The content of the vocabulary prefixes, to be included in the RDFa 1.1 Default Profile, is defined based on the general usage of those vocabularies on the Semantic Web. This general usage is established using search crawl data, courtesy of Sindice and of Yahoo!. This page describes the methodology used during crawls as well as the possible post-processing steps.

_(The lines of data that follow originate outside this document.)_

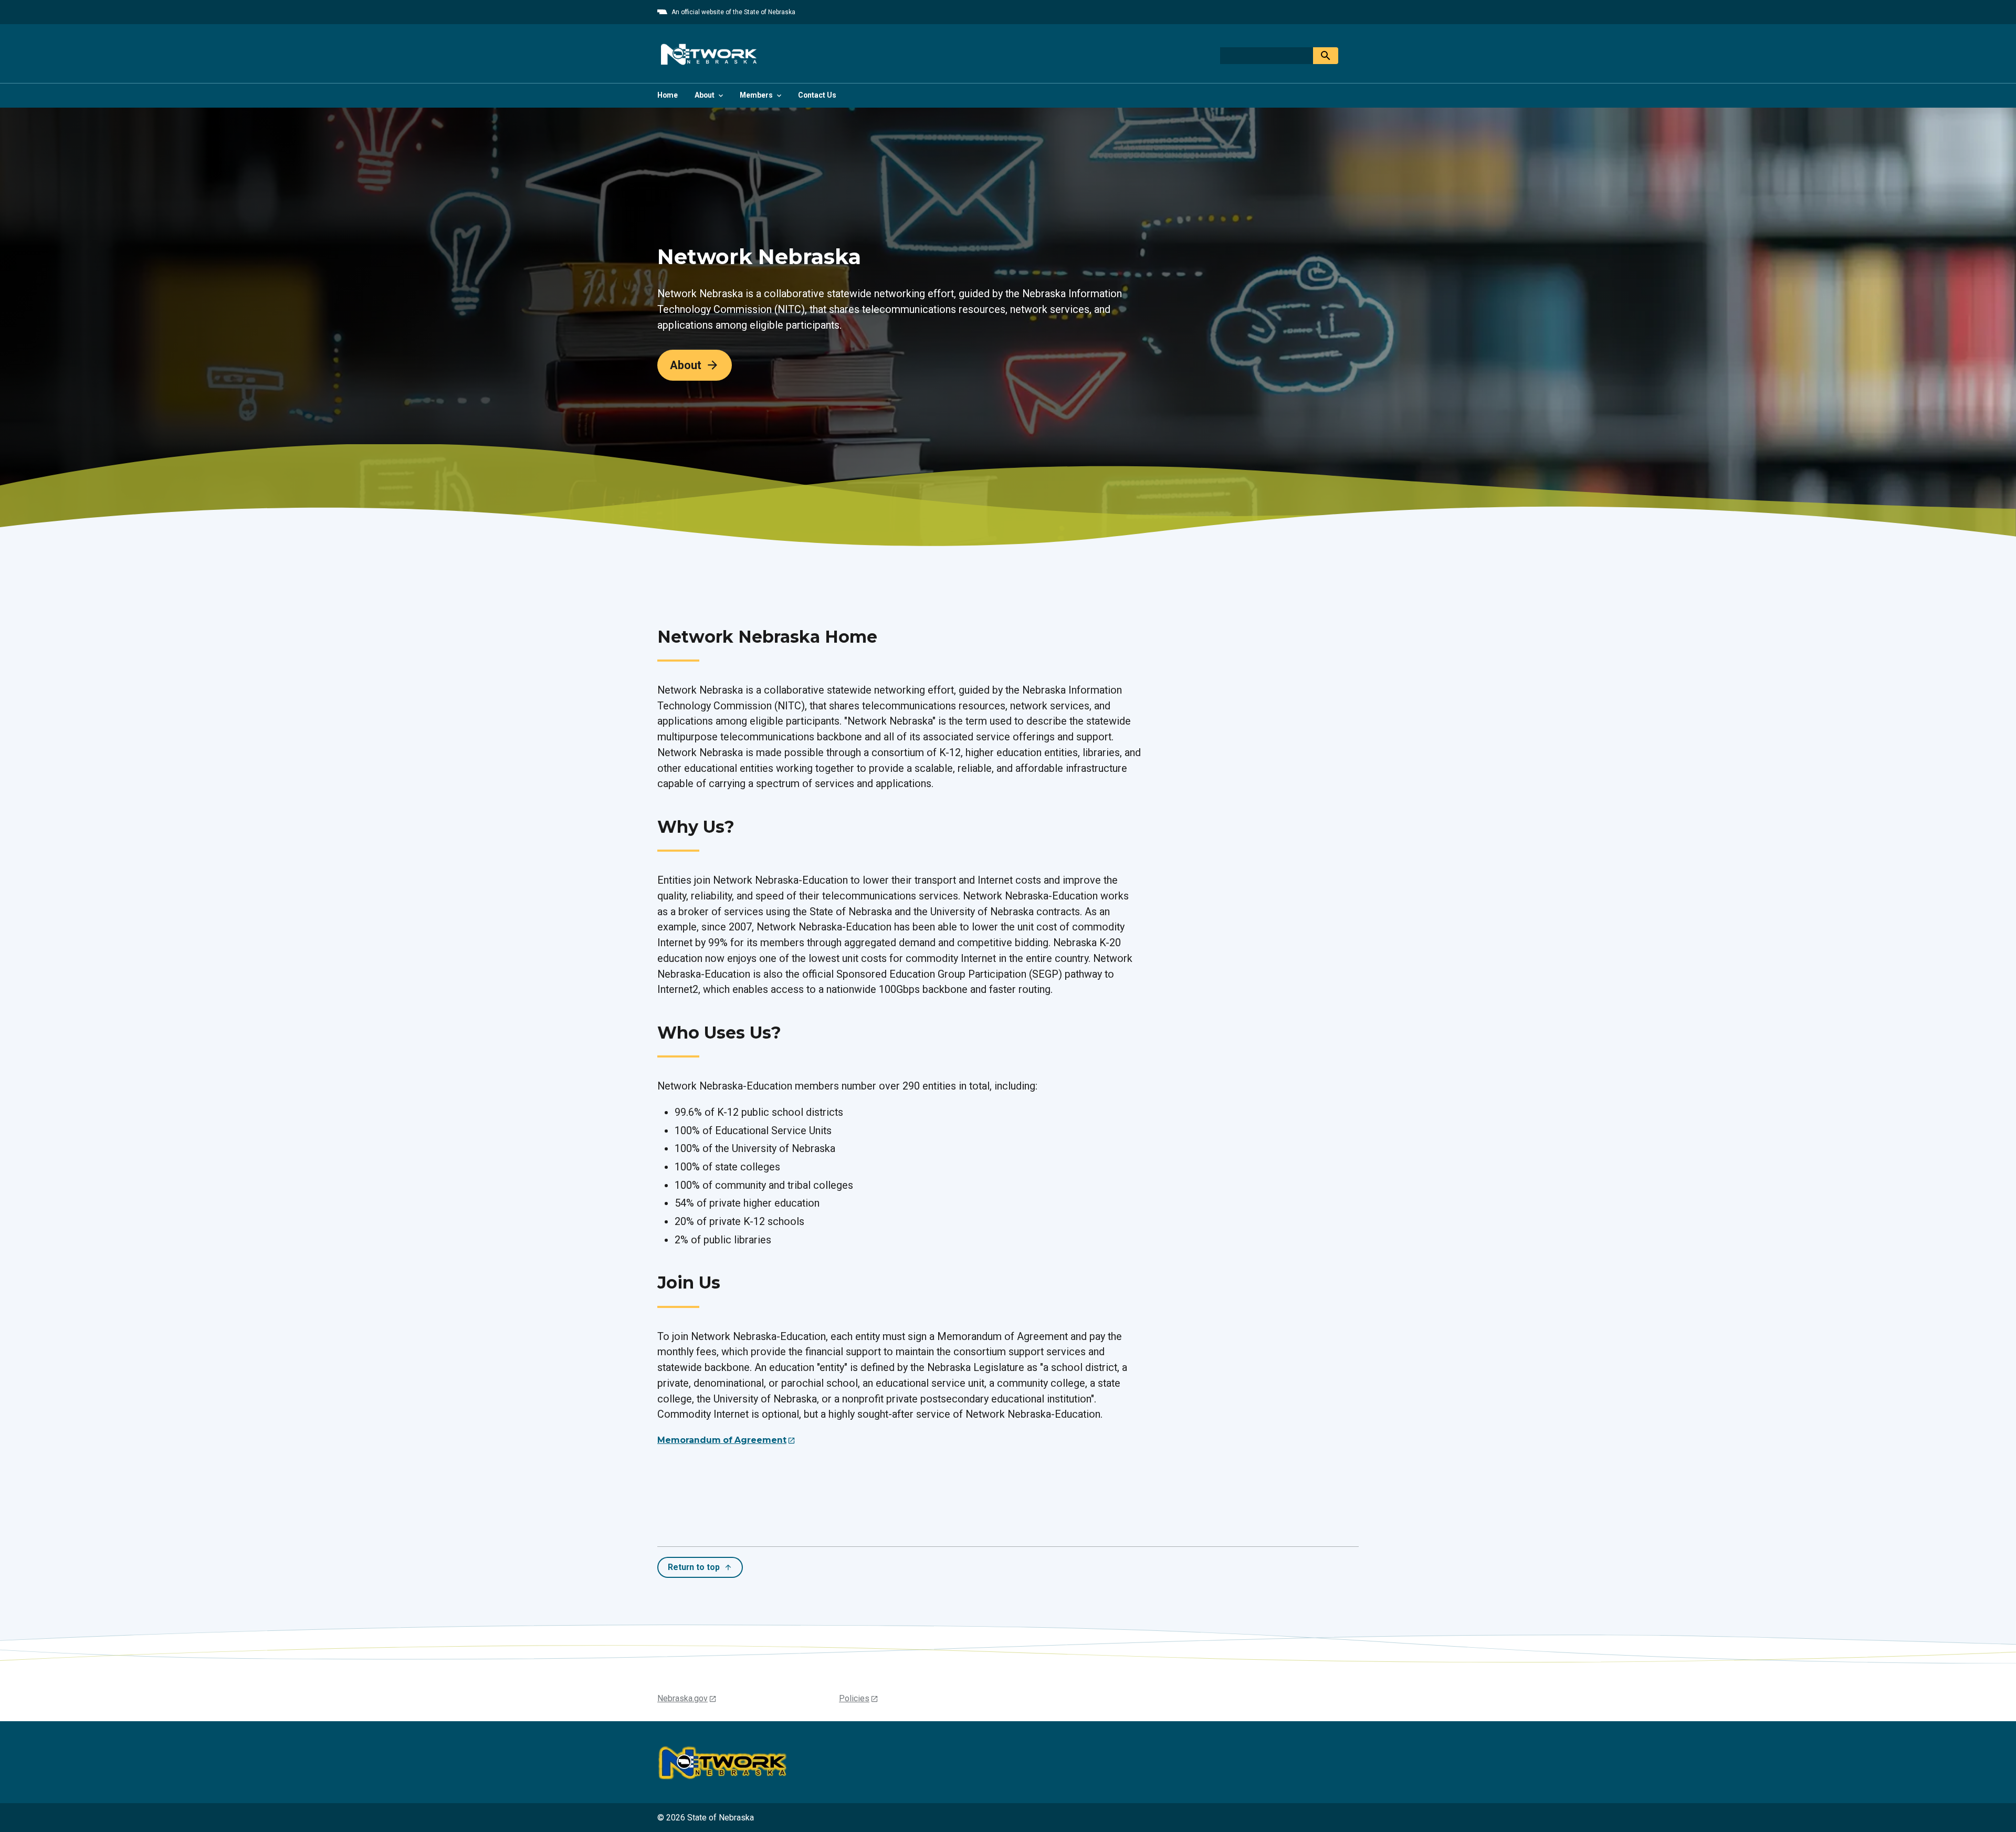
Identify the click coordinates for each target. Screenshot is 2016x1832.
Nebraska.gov (682, 1698)
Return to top (694, 1567)
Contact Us (817, 95)
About (685, 365)
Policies (854, 1698)
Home (667, 95)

How Was the Data Collected?

The methodology used for both the Sindice and the Yahoo! cases were essentially the same, namely:

A crawl of the respective search engine produced a set of URI-s from the Semantic Web.
- In the case of Sindice the crawl was on the Semantic Web, yielding around 10B triplets.
- In the case of Yahoo!, the original generic crawl size was around 12B pages, with 431M documents using RDF (excluding trivial RDFa markup, i.e., pages containing triples in the xhtml namespace only). The measurement results are based on the RDF extracted from these RDFa pages.
The result of the crawl was subject to a number of processing steps, namely:
1. Using some simple heuristics and, in some cases, explicit processing rules the vocabulary URI-s were established.
2. A number of vocabularies were eliminated as unsuitable for an RDFa profile.
3. Some common mistakes in the datasets were handled, too. For example, a missing '#' or a '/' at the end of a property yields, formally, a different property URI but, in many cases, it was fairly clear that those were mistakes and could be merged with the intended URI. Another, somewhat more controversial, case is when a known vocabulary has changed its official URI at some point (e.g., Facebook’s Open Graph Protocol), and all data are merged into the current, official URI.
The resulting set of vocabularies are ordered using the effective second level domains for each entry. The Public Suffix List, maintained by the community at large, was used both in the Sindice and the Yahoo! cases to identify the highest domain (i.e., second-level domain) that is directly below a top-level domain. Using this metric rather than, for example, the number of domains or graphs avoided artefacts of a few very important sites publishing a large number of triples or graphs with local vocabularies that would not be appropriate for a generic RDFa profile.

The most complex and possibly controversial step is 2.2 above. Here are the categories of vocabularies that were removed from the result set:

Vocabularies defined through a W3C Recommendation or Working/Interest Group Note (those are part of a default profile “ex officio”)
Vocabularies whose URI-s are not referencable publicly, or that do not refer to a proper documentation (at the minimum a commented RDF file)
Vocabularies marked as “draft”, “experimental”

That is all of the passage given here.